Twelve state DOT directors call for new era of cooperation as ITS America 2016, San Jose, begins

Thinking Highways
By Thinking Highways June 14, 2016 11:26

Twelve state DOT directors call for new era of cooperation as ITS America 2016, San Jose, begins


The start of ITS America 2016, San Jose, was marked yesterday (June 12, 2016) with a high-level Policy Roundtable meeting, where 12 DOT chiefs agreed that in order to keep up with the astonishing rate of change within the transportation industry, greater cooperation between their organizations and the wider transportation community will be required.

Other subjects touched on during a fascinating 90-minute discussion, which was also attended by Ken Leonard from the USDOT’s ITS Joint Program Office, included the need for greater risk taking, smart cities, funding and safety, among many others.

 

 

 

 

 

 

 

 

“The world is fundamentally shifting,” said Kirk Steudle, director of Michigan DOT. “It’s much bigger than this technology that today is on this pole and tomorrow is going to be wireless and in three days’ time it’ll be something completely different. It’s about understanding that our whole world is being turned upside down. We’ve got to think differently and we’ve got to think faster. What worked five or 10 years ago won’t work now. You’re going to have to be a little bit daring. If you’re really risk averse, then I suggest you don’t sit at this table!”

 

 

 

 

 

 

 

 

 

 

Bringing to the discussion disruptive transportation technologies, Roger Millar, Washington State DOT, said, “One of my favourite Henry Ford stories is that he said, “If I’d provided what customers wanted it would have been a faster horse.” Now is a really exciting and disruptive time. I think a great many of us are working really hard on a faster horse. We’re trying to adapt this wonderful new technology and innovation to perpetuate a way of doing business that is dated.” He went on to point out that his department makes huge investments in car ferries and park-and-ride schemes, but that these could quickly become obsolete in an era of ridesharing schemes, such as Uber, and autonomous vehicles, which reduce car ownership and increase foot traffic.

 

 

 

 

 

 

 

 

 

 

Leslie Richards of Pennsylvania DOT agreed; “The data we are seeing in Pennsylvania, and I would imagine others are seeing the same, is that the rise of ridesharing is helping with that last mile and so we are seeing ridership on transit increasing. We are also seeing an increase in people taking other modes such as bicycles. They know now that if they bike to work and a huge storm they weren’t predicting comes in, they can now get out of work without having to ride their bike. So we are seeing these big increases in transit use that we weren’t expecting in the beginning.”

 

 

 

 

 

 

 

 

 

Bill Kingsland of New Jersey DOT echoed calls for more joined-up thinking, “We need to become much more multimodal,” he said. “The Department of Transportation needs to be working with New Jersey Transit more, and across state lines. We need to solve our problems together. We are a relatively small state and the public doesn’t understand that they go from one jurisdiction to another. Truthfully, the public doesn’t care. They just want to get where they want to go. They want us to be working together. It’s not a strong suit of ours right now. We don’t talk to each other and plan together. Through these ITS projects we’re starting to do that.”

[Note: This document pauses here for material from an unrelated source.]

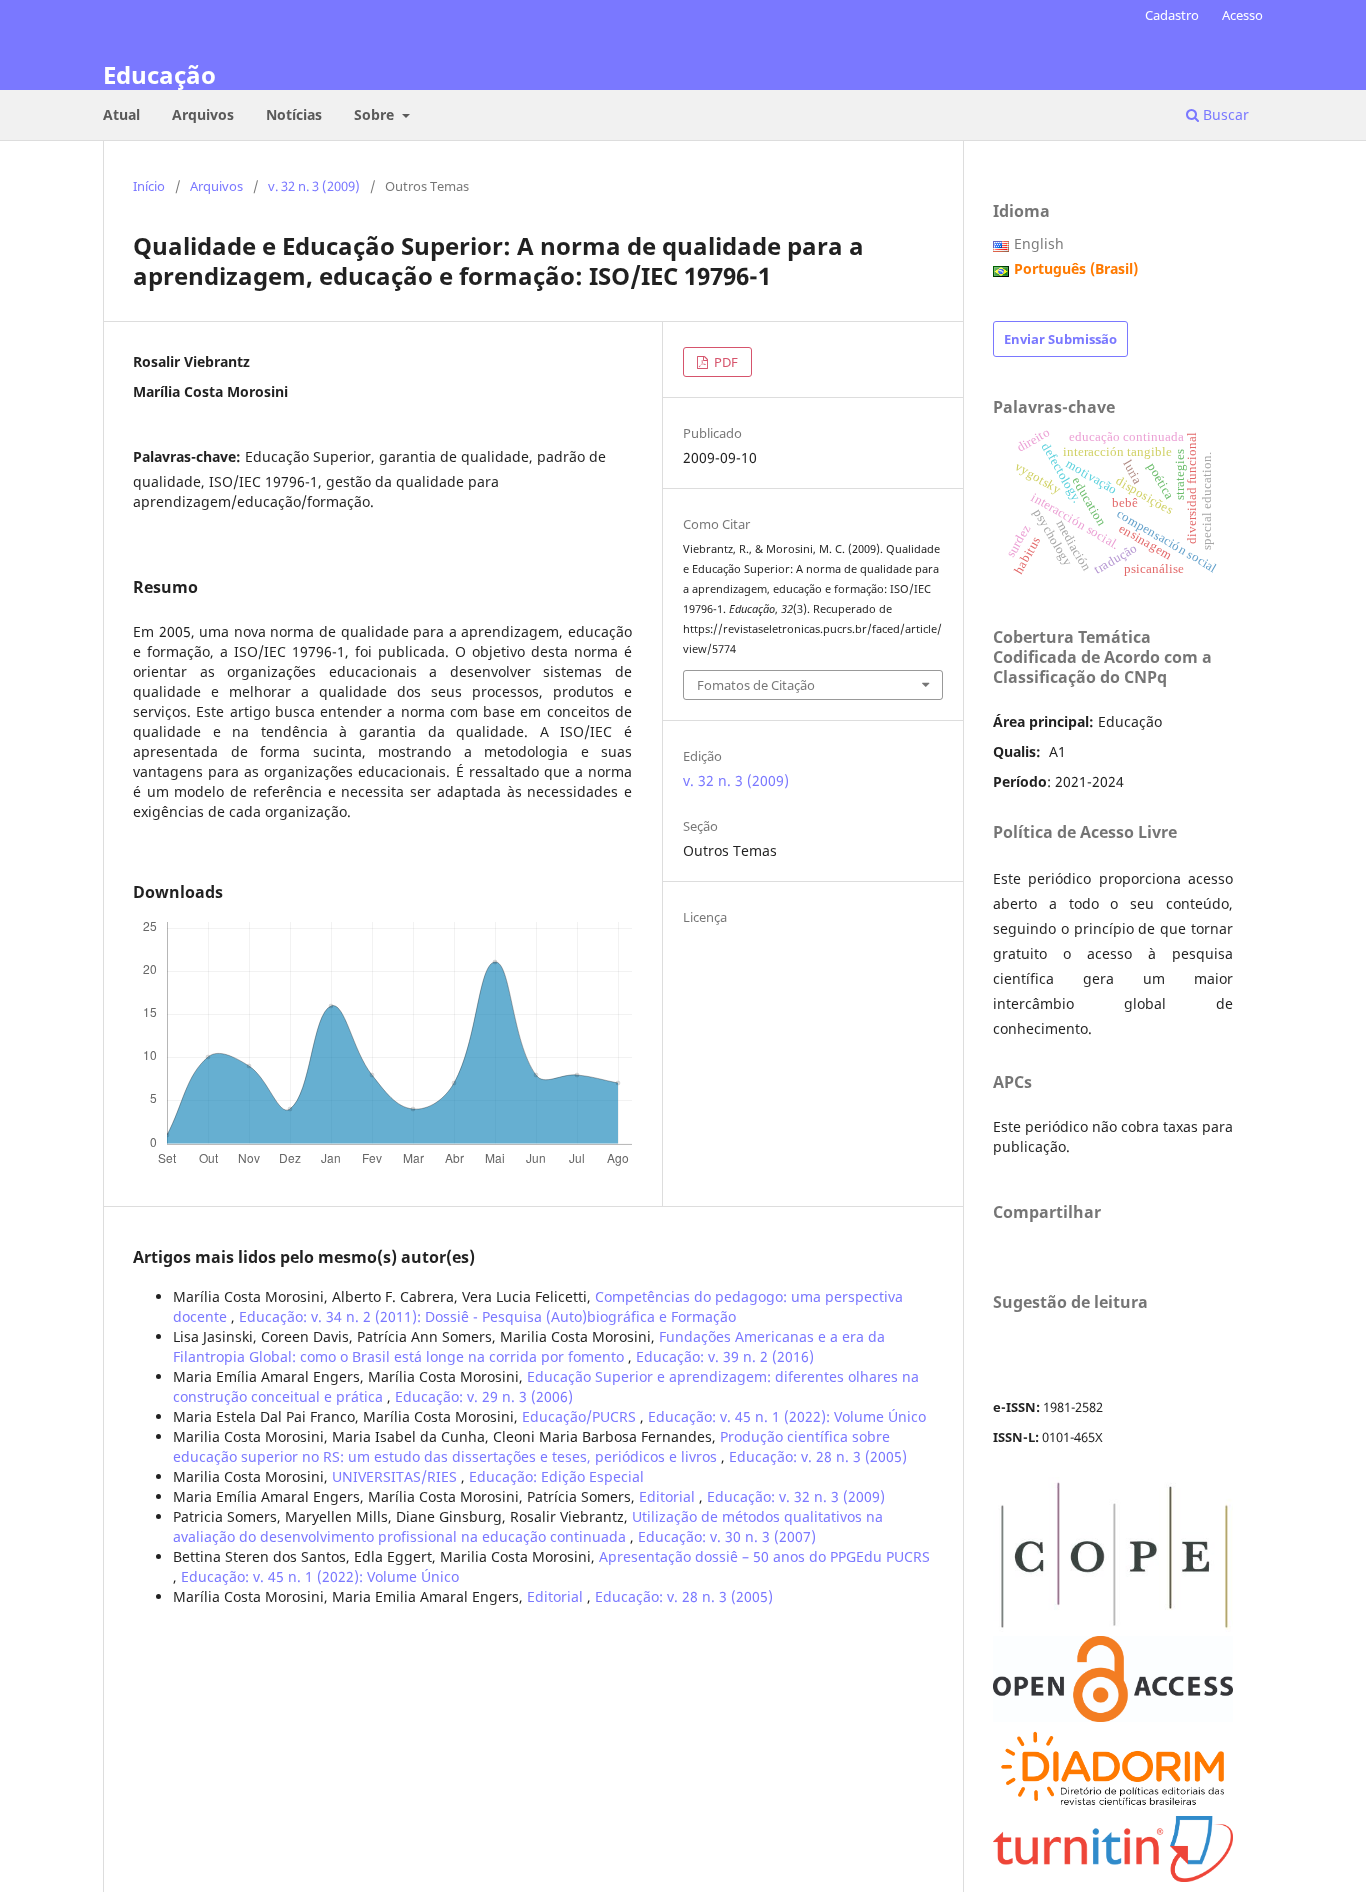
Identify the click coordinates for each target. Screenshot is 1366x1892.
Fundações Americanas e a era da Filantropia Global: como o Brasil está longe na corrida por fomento (529, 1346)
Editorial (669, 1496)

The discussion was moderated by representatives from sponsor HNTB, Bud Wright from AASHTO and Regina Hopper from ITS America.

Summing up, Bud Wright said, “There’s a lot that’s going on that is very positive. Collaboration with local government and OEMs – and all of us working together and talking about how we move forward. There are some different visions, but I think everyone up here agrees that highway transportation is not going to be the ultimate solution to every problem. It’s going to be about providing mobility services and mobility support to the citizens of this country. Highways will always be a major part of that, but other elements will take on increasing importance as we move forward. These are visionary people who understand the serious responsibility they have and they have had remarkable success in addressing it. Thanks for being here.”

“Thank you for kicking off all the things you are going to be hearing about over the next few days,” concluded Regina Hopper. “It is a debate – a discussion – about how ITS technologies are both defined and how they fall within the transportation field. It was a great kick-off. Thank you all of the panellists. We are honored to have each of you here. I hope everyone has a great ITS America 2016, San Jose.”